I've struggled a little with motivation this past week. My schedule has been more hectic than usual and my sleep schedule is off. This means that my gym workouts have suffered in favor of sleep. Tired mind and tired body. Food was good all week, partly because I was too busy and/or tired to think about it. My fridge was stocked with good things, thus it was easy to make good choices.

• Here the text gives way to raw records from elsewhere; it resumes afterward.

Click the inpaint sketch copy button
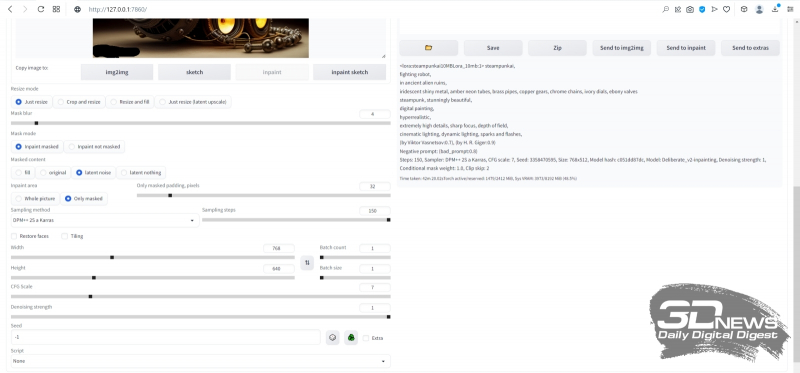 (x=349, y=72)
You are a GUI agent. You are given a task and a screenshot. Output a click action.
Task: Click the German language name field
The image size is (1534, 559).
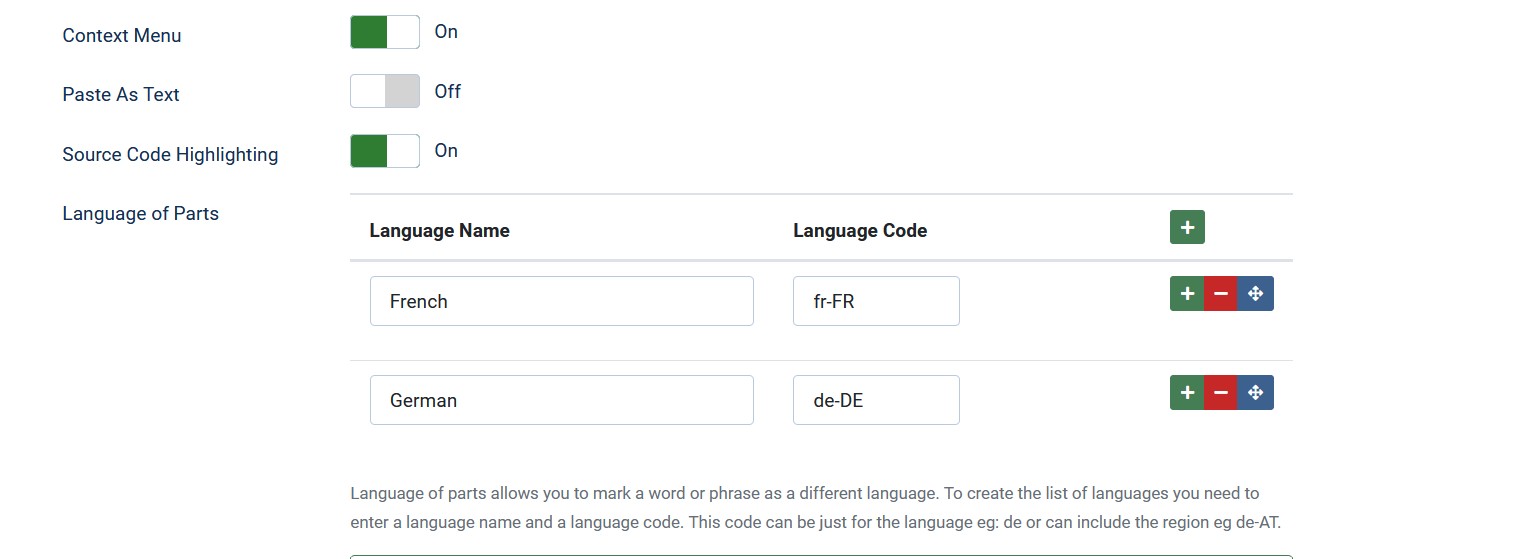point(561,400)
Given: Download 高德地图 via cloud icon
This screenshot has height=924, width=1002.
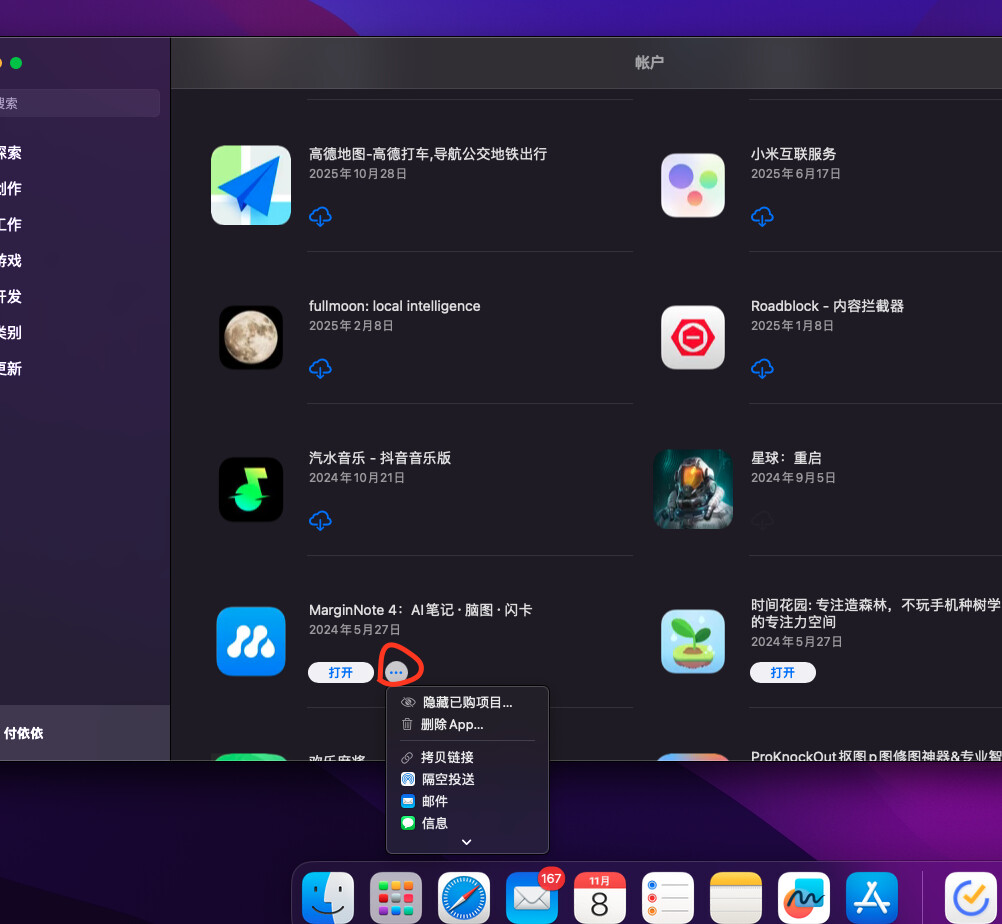Looking at the screenshot, I should coord(320,217).
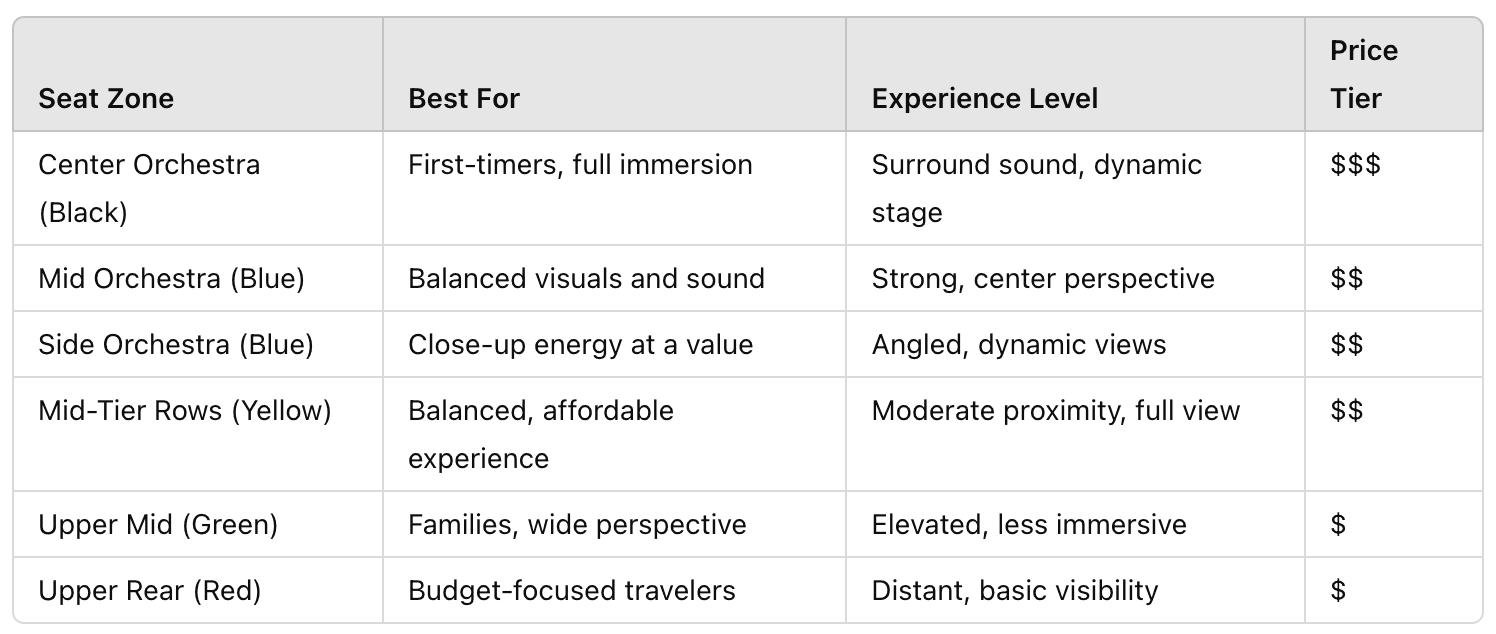1496x634 pixels.
Task: Click the Mid-Tier Rows (Yellow) cell
Action: [x=185, y=410]
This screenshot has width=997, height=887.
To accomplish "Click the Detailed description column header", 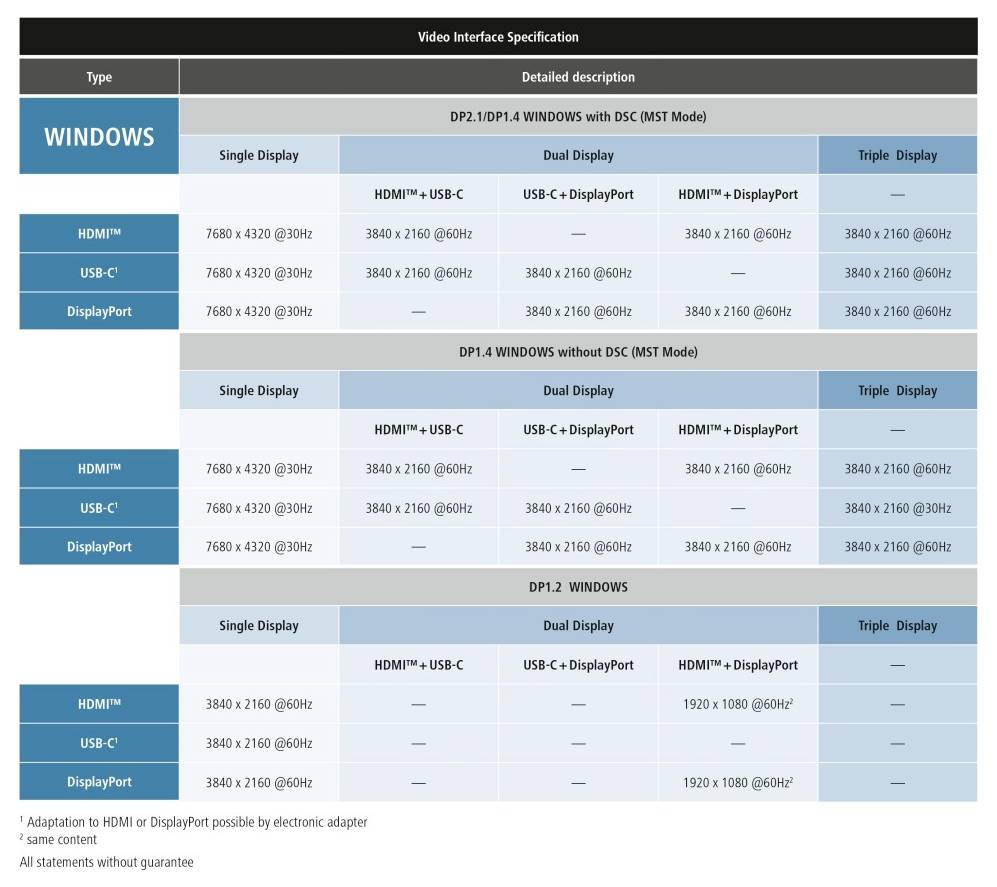I will (578, 77).
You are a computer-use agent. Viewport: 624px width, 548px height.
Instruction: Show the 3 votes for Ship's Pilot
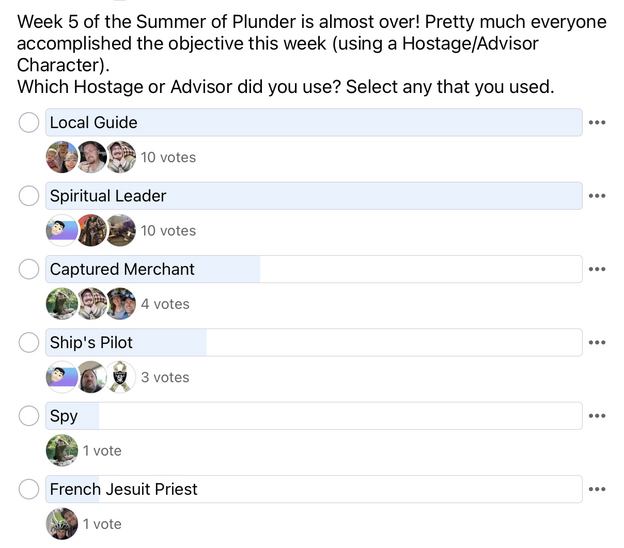click(165, 377)
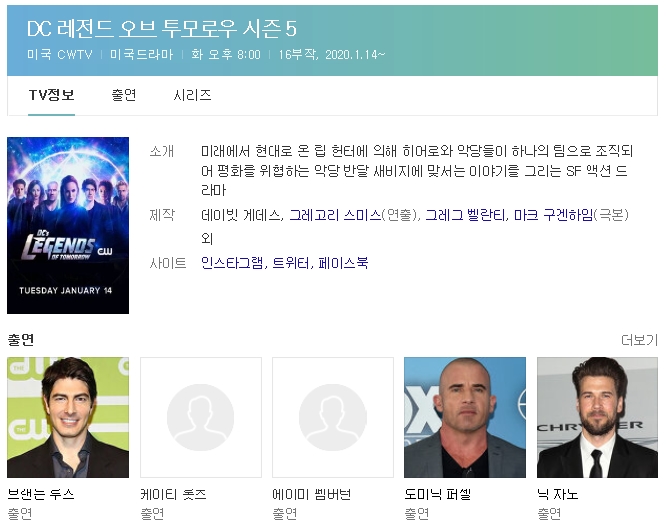
Task: Click 케이티 로츠 placeholder avatar icon
Action: (200, 417)
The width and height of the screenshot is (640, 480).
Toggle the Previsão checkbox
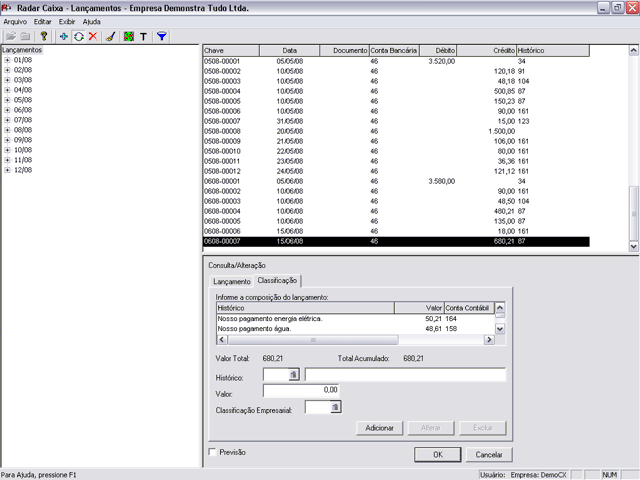click(x=212, y=453)
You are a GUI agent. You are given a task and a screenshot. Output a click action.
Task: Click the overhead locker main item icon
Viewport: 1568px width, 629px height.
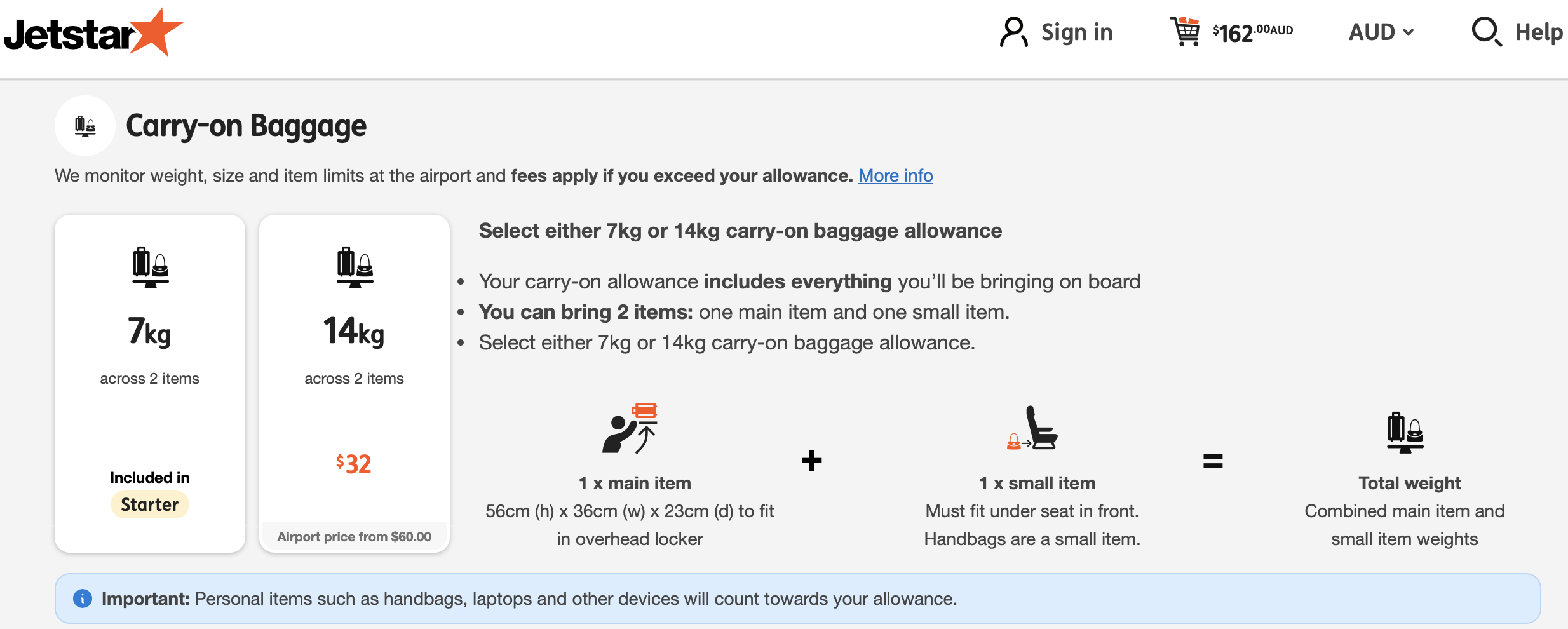coord(630,428)
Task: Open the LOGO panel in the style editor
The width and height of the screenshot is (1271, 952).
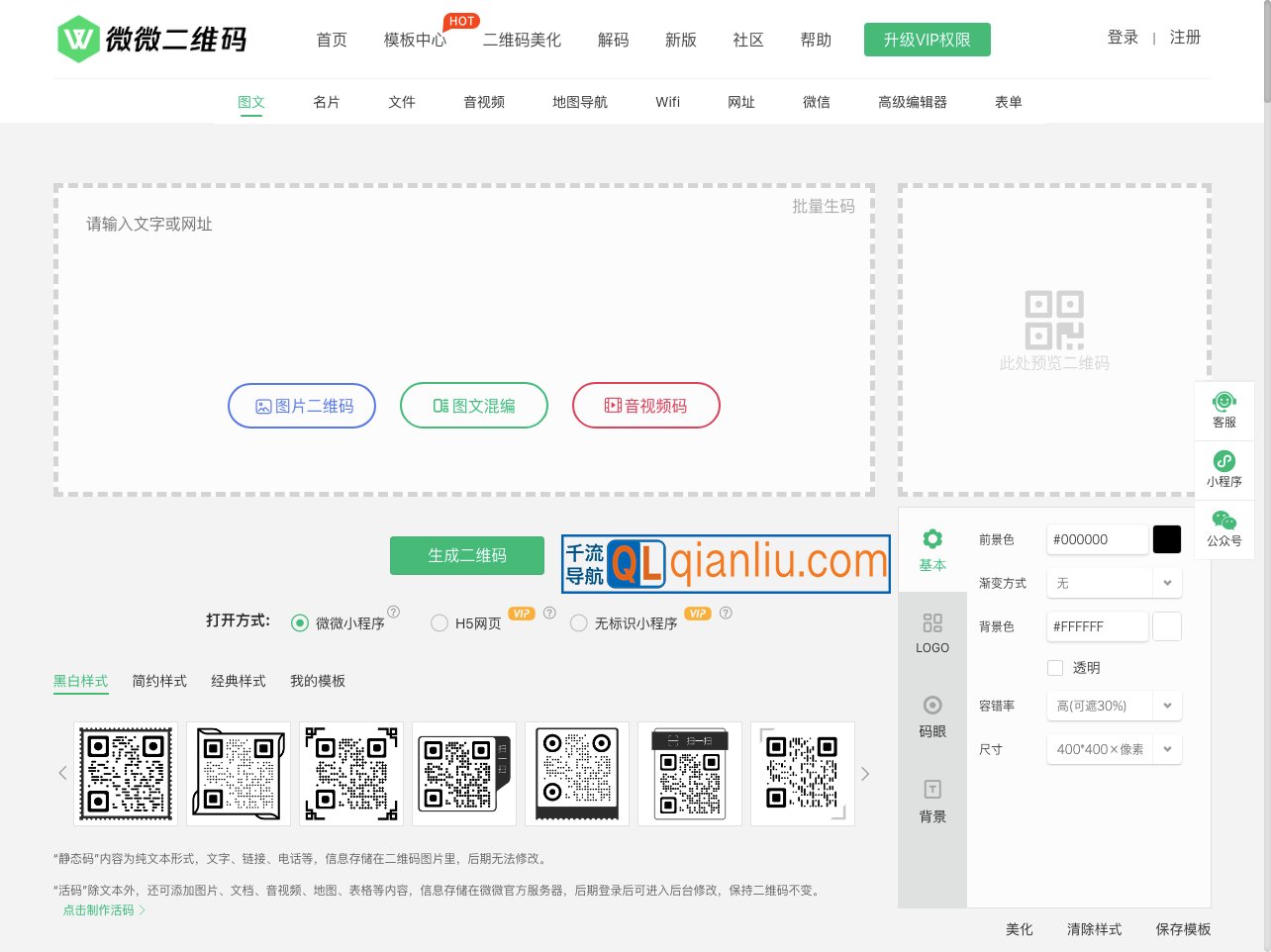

Last night, however, was a different story. I fell off 13 days straight of controlled eating and into some cheesesticks. We had hubs' brothers and their families over for poker, and I derailed myself. It wasn't a binge like I typically would have had. I ate what I put on my plate and didn't get seconds or thirds. I didn't eat the ice cream. I passed on chips and salsa, but unfortunately not on chips and french onion dip. I was going to opt for white wine but couldn't find my corkscrew. What else did I have in my fridge? Champagne. Yep, I had a bottle of champagne. Poppin' bottles. It's not like there was peer pressure. I just chose to do it and did it. Hello destructive behavior.
So there's my confession. Today has been filled with guzzling water and preparing meals. I've tried to knock off some of my to-do's for later this week so I can get to sleep earlier and make my 5:30am workouts. I stumbled, and am dusting myself off.
I believe I can figure it out, and so I will.